**How to complete this task:** Restate all the lines below word for word, but omit the pictures.

**Data to examine:**
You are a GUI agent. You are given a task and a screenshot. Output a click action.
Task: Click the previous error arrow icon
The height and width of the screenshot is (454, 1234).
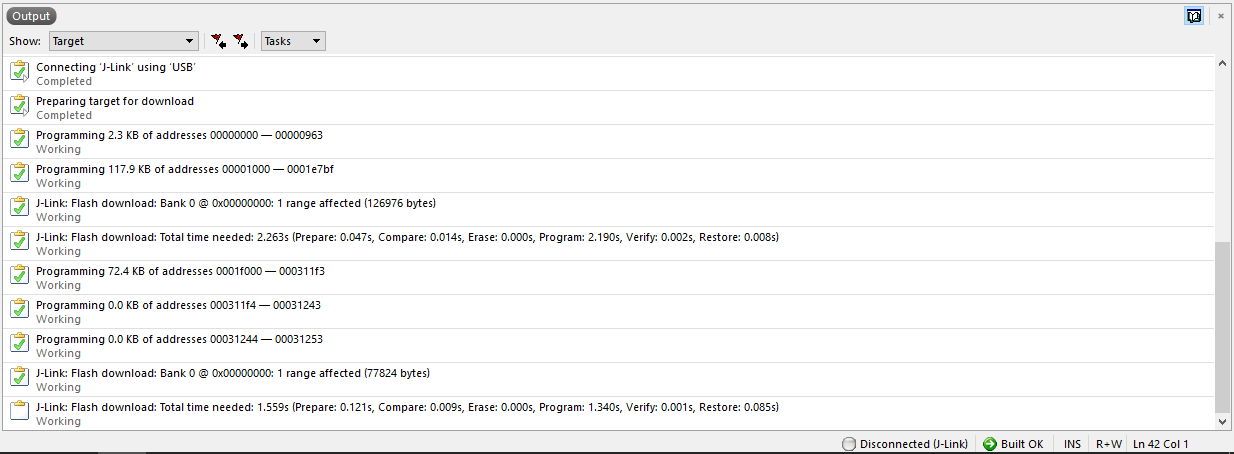219,41
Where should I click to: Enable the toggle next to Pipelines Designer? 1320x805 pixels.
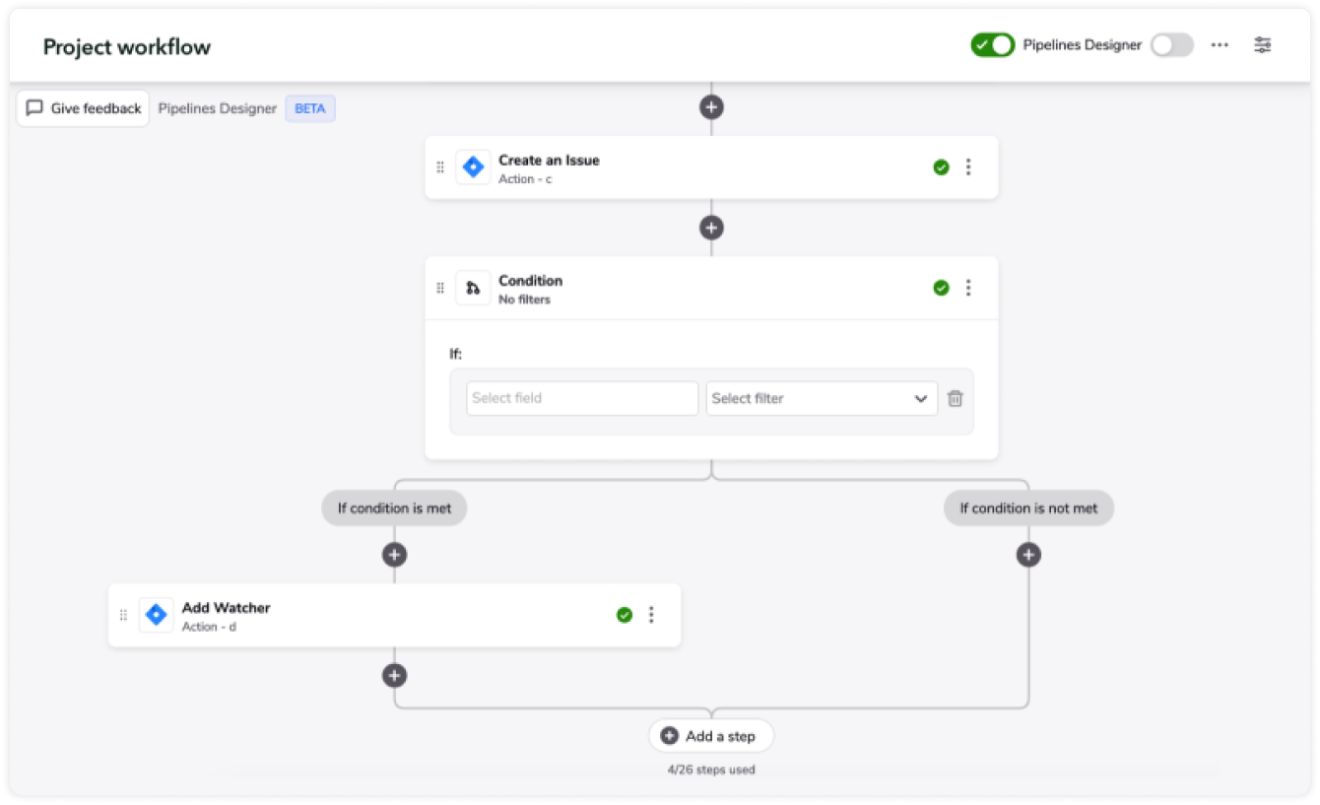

**Exercise solution:**
You are a GUI agent. You are given a task and a screenshot. Output a click action.
Task: Click the previous error arrow icon
The height and width of the screenshot is (454, 1234).
219,41
Where should I click to: Enable the toggle next to Pipelines Designer? 1320x805 pixels.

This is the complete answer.